(Registros de texto y de señalamiento de elementos):
↓↓↓

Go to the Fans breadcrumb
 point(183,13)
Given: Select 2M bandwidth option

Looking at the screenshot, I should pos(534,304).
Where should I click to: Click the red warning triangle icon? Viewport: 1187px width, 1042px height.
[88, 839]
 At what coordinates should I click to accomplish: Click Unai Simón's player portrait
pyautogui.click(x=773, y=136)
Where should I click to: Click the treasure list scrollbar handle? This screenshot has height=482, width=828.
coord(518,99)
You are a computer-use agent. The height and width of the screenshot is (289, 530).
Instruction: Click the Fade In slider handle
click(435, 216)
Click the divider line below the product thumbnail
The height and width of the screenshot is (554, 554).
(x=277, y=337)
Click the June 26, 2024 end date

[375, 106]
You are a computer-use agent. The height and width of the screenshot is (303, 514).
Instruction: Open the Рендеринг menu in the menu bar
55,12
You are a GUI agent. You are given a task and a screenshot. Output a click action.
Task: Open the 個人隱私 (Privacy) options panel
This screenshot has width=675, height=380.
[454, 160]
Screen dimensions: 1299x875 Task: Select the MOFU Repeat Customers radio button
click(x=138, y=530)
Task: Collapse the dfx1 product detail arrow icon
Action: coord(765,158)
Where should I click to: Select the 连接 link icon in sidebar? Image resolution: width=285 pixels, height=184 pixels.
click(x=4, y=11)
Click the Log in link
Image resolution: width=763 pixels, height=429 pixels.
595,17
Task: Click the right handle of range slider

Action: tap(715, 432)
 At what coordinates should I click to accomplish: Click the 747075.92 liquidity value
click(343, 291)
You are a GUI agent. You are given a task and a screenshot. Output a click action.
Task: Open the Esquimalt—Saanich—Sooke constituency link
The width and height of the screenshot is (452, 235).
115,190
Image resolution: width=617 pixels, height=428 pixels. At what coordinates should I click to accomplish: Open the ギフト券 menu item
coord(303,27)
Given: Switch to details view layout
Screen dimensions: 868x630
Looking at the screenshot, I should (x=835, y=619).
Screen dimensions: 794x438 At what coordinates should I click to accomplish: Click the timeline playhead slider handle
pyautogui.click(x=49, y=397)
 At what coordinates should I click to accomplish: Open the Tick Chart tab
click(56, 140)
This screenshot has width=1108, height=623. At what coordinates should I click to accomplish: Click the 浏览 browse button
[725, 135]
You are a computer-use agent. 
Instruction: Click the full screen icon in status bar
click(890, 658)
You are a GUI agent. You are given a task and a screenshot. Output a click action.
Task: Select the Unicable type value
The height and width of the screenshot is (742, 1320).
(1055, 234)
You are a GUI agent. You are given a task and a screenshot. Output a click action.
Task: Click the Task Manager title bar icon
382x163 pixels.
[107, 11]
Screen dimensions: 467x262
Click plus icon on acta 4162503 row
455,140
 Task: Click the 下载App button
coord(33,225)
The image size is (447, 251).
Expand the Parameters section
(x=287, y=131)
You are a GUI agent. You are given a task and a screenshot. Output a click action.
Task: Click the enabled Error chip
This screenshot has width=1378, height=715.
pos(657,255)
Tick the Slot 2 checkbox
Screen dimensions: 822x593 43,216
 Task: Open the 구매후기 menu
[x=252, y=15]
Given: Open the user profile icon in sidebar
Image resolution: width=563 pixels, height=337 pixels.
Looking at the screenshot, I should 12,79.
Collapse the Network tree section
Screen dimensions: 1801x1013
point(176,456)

↑↑↑

(Ejercicio escrito): Expresa como una lista JSON de cadenas las líneas de los registros de arriba, desde la primera hasta la que contiene "pyautogui.click(x=773, y=136)", ambas incluidas. Pon una cadena por línea y omite las líneas en blanco.

(Respuesta escrita):
[
  "Go to the Fans breadcrumb",
  " point(183,13)",
  "Given: Select 2M bandwidth option",
  "Looking at the screenshot, I should pos(534,304).",
  "Where should I click to: Click the red warning triangle icon? Viewport: 1187px width, 1042px height.",
  "[88, 839]",
  " At what coordinates should I click to accomplish: Click Unai Simón's player portrait",
  "pyautogui.click(x=773, y=136)"
]